197 receive Greencastle-Antrim diplomas

June 08, 2006|by DON AINES

GREENCASTLE, Pa. - There are timeless elements to any high school graduation ceremony - speeches urging graduates to step boldly into the future, diploma-clutching students posing and graduates searching a crowded football field for relatives.

Some things do change. The Instamatics and Polaroids have been replaced by digital cameras and camcorders and newly-minted Greencastle-Antrim High School graduate Joe Pilch was using his cell phone to track down his mother Thursday night.

"The experiences, the memories are just awesome and crazy," Pilch said as graduates, families and friends milled about Kaley field. "It kind of sucks that it's over," said Pilch, whose next step in life is to study engineering at the Penn State Mont Alto campus.

"I'm glad I'm leaving, but I'm going to miss high school," said Robin Starliper, who plans to attend Wilson College and become a history teacher. Her cheering section included Katie Yeakle, Class of 2007, who held a handmade "Congrats to Robin" poster.

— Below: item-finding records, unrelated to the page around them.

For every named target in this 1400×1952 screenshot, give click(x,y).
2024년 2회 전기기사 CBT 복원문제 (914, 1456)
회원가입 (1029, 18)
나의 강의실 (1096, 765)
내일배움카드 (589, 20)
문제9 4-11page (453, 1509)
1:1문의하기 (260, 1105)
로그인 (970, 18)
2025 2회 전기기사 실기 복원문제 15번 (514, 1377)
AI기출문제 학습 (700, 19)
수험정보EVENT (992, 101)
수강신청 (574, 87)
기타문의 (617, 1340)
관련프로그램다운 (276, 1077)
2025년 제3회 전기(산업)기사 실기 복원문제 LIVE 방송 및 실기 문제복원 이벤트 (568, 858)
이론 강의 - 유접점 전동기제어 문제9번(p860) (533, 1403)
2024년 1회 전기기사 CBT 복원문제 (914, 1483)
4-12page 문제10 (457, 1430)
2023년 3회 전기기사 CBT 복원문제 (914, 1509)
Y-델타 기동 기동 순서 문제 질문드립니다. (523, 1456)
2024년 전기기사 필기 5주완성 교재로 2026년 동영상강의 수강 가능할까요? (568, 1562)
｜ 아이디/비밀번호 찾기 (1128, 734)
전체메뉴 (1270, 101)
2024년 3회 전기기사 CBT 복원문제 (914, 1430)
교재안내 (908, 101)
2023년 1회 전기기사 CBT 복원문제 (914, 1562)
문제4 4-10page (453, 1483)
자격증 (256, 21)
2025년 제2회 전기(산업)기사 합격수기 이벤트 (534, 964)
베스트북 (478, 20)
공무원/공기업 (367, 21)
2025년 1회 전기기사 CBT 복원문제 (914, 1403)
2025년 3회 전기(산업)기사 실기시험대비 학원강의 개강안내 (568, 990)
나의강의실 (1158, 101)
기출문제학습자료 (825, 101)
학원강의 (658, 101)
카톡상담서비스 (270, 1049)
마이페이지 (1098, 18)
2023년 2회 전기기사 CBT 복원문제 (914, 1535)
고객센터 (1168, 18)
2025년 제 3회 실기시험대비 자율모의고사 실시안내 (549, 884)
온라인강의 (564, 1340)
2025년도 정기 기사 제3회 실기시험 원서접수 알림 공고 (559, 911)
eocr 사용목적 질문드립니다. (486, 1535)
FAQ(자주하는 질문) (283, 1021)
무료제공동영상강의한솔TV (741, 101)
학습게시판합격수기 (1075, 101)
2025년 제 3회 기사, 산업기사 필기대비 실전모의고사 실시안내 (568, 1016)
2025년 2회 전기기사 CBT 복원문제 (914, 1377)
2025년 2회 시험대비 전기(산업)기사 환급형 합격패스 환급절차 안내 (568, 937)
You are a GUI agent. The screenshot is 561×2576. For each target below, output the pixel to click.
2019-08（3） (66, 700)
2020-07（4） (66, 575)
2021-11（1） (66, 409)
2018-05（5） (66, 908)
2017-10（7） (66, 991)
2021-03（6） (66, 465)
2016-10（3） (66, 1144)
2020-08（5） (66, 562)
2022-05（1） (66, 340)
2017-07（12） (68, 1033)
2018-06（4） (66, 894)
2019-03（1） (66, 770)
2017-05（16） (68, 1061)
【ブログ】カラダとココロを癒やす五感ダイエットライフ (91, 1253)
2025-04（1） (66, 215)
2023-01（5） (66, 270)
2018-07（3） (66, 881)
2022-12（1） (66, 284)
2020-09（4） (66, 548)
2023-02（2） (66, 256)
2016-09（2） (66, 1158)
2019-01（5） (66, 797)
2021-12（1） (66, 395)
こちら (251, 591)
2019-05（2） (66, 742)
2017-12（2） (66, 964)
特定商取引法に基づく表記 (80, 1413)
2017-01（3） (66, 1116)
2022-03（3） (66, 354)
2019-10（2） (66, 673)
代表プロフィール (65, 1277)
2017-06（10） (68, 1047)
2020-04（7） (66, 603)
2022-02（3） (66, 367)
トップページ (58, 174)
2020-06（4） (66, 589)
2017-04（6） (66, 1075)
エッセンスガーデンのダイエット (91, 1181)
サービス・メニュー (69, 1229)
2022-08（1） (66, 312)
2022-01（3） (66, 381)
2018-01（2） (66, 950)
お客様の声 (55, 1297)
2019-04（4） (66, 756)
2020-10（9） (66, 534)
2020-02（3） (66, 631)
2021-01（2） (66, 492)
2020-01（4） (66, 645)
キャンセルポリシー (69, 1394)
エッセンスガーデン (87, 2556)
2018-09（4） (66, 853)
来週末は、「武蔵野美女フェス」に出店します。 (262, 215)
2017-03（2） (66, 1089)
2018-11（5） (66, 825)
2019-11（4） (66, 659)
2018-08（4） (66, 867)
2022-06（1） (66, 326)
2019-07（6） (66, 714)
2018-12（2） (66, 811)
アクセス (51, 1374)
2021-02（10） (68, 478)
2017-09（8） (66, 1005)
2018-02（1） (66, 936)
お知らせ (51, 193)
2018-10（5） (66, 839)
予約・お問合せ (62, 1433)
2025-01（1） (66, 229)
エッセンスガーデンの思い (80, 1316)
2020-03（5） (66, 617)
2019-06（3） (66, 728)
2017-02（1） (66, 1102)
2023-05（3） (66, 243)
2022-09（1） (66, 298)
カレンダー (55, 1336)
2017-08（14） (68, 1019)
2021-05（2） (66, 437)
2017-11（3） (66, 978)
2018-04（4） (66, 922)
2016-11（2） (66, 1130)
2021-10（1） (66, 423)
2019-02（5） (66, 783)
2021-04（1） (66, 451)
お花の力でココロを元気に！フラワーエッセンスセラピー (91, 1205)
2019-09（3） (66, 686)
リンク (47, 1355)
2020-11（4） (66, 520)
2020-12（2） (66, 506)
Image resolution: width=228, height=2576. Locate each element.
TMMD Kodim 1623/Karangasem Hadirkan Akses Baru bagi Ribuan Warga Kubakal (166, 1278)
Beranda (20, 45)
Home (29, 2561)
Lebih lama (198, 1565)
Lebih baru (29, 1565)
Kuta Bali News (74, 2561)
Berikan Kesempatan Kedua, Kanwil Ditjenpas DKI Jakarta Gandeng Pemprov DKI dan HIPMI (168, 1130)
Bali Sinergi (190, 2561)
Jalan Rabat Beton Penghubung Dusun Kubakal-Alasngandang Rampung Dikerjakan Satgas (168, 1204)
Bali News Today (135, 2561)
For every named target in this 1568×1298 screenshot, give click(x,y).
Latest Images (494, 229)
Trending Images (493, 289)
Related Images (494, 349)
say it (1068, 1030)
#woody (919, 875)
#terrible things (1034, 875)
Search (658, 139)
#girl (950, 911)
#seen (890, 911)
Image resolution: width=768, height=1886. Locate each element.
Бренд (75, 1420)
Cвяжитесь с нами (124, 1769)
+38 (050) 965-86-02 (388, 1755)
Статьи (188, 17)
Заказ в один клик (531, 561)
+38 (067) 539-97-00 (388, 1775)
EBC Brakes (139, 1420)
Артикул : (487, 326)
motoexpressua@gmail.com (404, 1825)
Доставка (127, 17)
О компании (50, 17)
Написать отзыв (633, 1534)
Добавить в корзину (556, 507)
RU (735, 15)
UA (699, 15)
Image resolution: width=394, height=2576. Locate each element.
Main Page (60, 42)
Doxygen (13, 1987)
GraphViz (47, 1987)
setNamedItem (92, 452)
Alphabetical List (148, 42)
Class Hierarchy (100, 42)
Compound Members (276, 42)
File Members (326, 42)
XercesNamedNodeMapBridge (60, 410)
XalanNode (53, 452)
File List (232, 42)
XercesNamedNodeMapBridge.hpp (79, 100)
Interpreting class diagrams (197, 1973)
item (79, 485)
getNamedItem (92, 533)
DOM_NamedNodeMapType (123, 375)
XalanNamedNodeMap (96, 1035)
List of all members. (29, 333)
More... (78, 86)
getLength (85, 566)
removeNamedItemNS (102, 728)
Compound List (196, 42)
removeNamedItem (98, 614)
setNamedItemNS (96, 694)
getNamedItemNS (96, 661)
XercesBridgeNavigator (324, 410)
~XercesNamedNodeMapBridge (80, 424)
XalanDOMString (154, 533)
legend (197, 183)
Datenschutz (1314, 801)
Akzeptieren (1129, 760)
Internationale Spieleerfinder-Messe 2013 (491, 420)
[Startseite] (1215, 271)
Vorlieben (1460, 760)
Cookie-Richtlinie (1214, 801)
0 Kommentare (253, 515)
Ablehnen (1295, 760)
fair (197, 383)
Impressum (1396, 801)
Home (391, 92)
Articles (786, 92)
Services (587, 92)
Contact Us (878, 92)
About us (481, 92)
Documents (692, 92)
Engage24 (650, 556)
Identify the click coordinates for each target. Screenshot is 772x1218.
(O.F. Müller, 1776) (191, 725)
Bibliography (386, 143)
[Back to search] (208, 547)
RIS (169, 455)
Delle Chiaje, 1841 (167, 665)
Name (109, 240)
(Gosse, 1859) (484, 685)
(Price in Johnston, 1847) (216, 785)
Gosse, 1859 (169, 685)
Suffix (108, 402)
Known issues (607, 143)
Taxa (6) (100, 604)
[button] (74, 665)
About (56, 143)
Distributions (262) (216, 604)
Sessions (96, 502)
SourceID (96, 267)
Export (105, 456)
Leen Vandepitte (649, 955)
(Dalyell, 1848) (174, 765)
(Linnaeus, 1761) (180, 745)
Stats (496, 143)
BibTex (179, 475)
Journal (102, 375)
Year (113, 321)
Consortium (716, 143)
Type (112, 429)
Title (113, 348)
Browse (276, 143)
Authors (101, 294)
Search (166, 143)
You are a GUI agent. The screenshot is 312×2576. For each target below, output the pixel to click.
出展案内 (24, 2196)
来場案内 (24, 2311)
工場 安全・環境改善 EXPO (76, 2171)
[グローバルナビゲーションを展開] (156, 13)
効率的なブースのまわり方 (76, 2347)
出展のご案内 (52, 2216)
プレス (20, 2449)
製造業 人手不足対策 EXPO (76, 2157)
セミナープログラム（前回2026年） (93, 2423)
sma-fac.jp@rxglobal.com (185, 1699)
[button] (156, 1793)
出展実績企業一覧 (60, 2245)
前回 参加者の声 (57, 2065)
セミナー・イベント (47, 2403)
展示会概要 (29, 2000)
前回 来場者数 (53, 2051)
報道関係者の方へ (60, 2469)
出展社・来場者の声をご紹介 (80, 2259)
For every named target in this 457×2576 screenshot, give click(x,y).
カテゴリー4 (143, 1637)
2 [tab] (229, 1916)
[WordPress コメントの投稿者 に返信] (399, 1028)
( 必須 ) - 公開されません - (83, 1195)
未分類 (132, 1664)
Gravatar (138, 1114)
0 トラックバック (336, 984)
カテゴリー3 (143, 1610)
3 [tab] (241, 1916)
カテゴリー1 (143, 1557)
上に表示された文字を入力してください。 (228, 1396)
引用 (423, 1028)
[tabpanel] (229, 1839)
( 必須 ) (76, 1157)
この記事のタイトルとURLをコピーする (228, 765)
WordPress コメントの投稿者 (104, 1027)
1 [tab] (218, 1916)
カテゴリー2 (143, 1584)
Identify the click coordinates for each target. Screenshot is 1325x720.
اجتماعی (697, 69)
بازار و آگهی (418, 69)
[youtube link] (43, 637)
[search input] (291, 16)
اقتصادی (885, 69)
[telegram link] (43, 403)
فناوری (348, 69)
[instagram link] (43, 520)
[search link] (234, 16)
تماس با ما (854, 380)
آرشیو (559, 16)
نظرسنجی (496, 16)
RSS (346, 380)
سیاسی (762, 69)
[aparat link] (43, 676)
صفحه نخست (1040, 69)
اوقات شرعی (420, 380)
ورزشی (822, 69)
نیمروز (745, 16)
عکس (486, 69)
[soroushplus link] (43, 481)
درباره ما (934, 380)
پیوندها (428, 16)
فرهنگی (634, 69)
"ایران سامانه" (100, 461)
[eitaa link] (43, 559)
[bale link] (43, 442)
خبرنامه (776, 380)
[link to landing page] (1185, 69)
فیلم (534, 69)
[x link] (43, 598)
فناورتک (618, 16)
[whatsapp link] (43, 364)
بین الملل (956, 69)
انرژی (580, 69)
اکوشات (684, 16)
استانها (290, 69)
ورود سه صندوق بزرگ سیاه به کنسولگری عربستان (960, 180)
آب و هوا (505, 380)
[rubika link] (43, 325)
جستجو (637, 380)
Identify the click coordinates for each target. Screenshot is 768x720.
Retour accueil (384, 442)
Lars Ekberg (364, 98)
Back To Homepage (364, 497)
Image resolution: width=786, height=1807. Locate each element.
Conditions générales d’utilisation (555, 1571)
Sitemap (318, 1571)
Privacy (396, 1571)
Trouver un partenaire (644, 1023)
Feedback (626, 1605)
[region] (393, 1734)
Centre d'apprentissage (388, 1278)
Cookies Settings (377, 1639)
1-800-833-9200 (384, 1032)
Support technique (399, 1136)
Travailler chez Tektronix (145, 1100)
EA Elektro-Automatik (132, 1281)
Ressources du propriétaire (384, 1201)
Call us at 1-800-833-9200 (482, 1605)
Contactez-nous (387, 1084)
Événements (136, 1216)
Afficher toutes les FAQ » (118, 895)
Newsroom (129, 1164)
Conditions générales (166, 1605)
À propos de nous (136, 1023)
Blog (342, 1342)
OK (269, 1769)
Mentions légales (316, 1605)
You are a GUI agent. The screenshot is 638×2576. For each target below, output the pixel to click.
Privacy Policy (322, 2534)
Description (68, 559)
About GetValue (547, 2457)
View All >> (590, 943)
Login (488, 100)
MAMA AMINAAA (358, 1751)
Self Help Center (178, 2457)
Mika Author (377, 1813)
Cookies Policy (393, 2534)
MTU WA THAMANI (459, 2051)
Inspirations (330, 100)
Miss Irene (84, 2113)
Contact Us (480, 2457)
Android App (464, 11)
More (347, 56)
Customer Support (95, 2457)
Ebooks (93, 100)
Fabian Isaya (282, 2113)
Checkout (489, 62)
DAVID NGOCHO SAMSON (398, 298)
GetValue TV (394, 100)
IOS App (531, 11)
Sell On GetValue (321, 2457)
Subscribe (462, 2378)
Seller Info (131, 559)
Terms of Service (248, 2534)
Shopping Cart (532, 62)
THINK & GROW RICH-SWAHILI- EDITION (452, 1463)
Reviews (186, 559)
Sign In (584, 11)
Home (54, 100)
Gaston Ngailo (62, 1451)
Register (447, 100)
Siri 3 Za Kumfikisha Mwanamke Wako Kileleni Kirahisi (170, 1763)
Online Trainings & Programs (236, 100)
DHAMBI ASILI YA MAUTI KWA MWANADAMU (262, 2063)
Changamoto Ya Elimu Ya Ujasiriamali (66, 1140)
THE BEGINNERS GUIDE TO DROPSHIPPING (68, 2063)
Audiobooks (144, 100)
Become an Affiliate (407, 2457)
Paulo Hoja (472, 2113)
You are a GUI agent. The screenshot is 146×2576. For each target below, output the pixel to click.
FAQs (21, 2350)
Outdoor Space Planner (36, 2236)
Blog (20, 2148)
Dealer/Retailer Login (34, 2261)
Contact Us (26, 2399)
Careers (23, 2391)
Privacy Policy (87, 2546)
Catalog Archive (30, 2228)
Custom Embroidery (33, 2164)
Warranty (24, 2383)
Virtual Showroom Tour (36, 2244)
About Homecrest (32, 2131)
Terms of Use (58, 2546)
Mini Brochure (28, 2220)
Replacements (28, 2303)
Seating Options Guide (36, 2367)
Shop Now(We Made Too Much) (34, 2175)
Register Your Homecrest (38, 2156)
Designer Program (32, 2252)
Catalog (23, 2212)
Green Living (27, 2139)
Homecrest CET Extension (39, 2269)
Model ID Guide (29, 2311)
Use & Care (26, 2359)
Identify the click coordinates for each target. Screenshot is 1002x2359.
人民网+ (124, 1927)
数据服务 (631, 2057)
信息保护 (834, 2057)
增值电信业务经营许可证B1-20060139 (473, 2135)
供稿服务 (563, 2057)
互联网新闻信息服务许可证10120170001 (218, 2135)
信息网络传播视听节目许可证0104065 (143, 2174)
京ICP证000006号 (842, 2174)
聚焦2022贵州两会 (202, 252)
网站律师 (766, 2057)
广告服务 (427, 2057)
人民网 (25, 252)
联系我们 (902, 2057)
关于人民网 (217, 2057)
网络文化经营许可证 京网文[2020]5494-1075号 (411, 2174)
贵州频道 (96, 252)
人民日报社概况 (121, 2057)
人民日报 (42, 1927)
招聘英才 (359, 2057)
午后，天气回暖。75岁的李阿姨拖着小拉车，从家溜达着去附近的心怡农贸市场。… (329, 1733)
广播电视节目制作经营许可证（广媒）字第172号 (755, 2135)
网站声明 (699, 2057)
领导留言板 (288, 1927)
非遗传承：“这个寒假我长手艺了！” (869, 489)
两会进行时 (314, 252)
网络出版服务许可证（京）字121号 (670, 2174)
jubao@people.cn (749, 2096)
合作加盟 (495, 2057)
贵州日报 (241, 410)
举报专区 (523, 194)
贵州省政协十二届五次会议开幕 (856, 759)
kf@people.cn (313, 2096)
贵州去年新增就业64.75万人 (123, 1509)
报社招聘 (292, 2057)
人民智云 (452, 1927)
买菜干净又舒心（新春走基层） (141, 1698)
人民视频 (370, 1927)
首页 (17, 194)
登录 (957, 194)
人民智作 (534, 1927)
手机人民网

Dennis and Lynne Wenrick are veterans of high school graduations, but Lynne said daughter, Adrienne, is the last of thier three children to experience this rite of passage. "I packed the tissues" in expectation of a few tears, she said.

Ten years ago, Jennifer Pine was a salutatorian at her graduation. Thursday, the veterinarian was back at her old high school making another speech and she told the 197 graduates, "I'm just as nervous today."

"If you dream it, you can become it," Pine told the Class of 2006, but she conceded that, "The truth is it's tough out there."

Pine recalled a moment in her freshman year at veterinary school when she called her mother and begged to come home. Three days later, she received a framed copy of the speech she had made at her graduation that bolstered her spirits.

Valedictorian Romelle Whalen urged her classmates to keep an eye open for life's opportunities and to "pay attention to who you are and whom you will become. Whalen, who is heading to Amherst to study Asian languages, quoted a pair of Japanese proverbs, including one on the fragility and brevity of life: "Rosy cheeks in the morning and white bones in the evening."

Principal Jack Appleby told the audience that 19 of the top 20 students in the Class of 2006 were females and the top 14 all had grade-point averages at or greaten than 4.0, with none of the group having a GPA less than 3.9.

Clutching a bouquet, Amber Rowles cheered when Stacy McCanuel's name was announced.

"She's been my best friend through thick and thin," said the 2004 graduate, now living in West Virgina.

She said a lot of graduates "come back year after year to see how much Greencastle has changed."

"It's getting bigger and bigger, but the people haven't changed," Rowles said.